The B vitamins are important and provide support to the cardiovascular system, have neurological benefits and protect against skin damage and vision loss. Vitamin B6, B12 and folic acid are needed for methylation in the body. They are water soluble and not stored in the body and easily lost through the urine. As individuals age, the B vitamins are not able to be absorbed as well and are also influenced by medication and alcohol. Therefore, consuming enough B vitamins is essential with aging. 

Foods such as green leafy vegetables, fruits, and juices contain rich sources of folic acid. A study was performed that demonstrated that folic acid inhibits the target of rapamycin (mTOR) and insulin/insulin growth factor. This is a mechanism that reduces oxidative stress, helps to delay aging and extends longevity in organisms (Rathor L et al, 2015). Since absorption is an issue for some individuals, a particular form of folic acid, 5-MTHF has been shown to be a more bioavailable source (Bayes J et al, 2019). 

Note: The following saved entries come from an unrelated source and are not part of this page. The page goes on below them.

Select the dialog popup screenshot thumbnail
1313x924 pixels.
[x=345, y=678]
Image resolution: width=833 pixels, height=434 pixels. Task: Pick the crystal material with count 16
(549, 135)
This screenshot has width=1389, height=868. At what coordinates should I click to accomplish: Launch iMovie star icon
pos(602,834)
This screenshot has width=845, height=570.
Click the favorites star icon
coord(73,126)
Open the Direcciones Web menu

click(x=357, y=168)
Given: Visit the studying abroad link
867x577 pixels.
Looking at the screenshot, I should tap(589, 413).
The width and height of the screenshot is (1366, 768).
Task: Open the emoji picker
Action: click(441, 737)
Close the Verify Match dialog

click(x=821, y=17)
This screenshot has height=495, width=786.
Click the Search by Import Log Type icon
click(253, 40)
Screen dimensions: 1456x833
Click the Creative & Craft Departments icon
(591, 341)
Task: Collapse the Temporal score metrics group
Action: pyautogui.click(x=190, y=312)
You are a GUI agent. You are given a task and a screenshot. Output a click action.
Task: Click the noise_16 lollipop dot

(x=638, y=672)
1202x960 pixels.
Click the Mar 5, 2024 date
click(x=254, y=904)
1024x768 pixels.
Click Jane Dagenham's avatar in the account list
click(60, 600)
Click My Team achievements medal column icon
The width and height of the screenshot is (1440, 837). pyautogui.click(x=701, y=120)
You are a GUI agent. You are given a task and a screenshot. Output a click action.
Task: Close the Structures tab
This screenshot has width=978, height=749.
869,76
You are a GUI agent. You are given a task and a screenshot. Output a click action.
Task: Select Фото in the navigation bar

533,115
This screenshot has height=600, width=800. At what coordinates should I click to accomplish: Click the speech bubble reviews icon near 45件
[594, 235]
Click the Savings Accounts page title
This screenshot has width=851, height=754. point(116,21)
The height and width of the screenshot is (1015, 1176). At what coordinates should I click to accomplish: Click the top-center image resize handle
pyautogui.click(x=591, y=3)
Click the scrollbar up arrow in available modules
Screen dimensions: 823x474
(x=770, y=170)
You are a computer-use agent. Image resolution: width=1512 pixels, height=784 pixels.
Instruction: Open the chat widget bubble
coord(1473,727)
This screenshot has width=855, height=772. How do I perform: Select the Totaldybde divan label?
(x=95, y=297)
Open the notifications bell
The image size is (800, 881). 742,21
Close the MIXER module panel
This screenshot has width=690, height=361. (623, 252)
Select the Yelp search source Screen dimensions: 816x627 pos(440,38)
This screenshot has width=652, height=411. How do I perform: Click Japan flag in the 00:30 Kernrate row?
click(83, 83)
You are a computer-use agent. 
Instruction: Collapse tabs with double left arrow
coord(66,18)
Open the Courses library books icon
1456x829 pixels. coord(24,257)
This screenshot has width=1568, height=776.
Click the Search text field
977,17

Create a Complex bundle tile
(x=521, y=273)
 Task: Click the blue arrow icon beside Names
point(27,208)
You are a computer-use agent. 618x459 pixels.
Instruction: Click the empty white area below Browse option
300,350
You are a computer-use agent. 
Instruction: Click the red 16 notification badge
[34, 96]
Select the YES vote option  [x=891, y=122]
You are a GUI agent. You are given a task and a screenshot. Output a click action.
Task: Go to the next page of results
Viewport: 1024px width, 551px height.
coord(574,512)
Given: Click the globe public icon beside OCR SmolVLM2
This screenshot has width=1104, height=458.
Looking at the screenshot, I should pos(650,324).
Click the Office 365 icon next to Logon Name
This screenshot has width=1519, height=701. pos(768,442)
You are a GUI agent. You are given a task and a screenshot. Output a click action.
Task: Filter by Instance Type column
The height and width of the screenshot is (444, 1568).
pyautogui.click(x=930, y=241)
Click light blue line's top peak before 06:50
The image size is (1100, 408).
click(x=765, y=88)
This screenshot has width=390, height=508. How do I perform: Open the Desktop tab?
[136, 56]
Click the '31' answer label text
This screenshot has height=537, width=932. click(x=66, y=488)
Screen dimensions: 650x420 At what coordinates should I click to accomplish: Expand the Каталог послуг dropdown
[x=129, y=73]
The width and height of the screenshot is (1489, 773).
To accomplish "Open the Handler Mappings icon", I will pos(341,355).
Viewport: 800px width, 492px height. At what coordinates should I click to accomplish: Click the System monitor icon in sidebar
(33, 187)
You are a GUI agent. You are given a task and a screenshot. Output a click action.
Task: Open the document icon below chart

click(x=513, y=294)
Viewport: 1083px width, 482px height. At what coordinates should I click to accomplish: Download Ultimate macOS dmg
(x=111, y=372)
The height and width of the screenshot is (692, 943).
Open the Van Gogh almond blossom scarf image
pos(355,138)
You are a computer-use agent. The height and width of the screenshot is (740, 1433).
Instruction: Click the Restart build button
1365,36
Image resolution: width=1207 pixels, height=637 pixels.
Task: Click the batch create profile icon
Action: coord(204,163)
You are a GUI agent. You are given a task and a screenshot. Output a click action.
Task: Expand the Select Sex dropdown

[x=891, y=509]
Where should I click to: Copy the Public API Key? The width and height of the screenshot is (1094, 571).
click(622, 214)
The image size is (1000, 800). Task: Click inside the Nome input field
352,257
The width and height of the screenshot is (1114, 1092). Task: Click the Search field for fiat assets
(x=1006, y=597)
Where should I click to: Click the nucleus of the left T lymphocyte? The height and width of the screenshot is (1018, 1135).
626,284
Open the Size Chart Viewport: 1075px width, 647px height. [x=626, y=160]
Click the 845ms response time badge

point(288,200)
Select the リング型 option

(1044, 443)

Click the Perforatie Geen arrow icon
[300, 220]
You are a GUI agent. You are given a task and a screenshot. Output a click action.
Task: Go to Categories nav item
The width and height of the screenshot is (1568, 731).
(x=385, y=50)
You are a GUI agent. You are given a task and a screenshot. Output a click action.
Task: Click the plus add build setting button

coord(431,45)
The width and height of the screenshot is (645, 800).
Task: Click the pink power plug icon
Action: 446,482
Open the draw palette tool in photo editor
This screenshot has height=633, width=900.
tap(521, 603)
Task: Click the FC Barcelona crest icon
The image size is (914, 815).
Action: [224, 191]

Calcium is a mineral necessary to prevent bone loss and zinc is important for the skin, nerves and immune system function 

In summary, many food choices are available, but making the right selections will lead to boosting health and longevity. Choosing foods with a rich source of vitamins and minerals is important. Many research studies have demonstrated the importance of vitamins and minerals to help extend lifespan.

This article is for educational purposes only and is not intended to diagnose, treat, cure or prevent any disease. It is not for advertising purposes.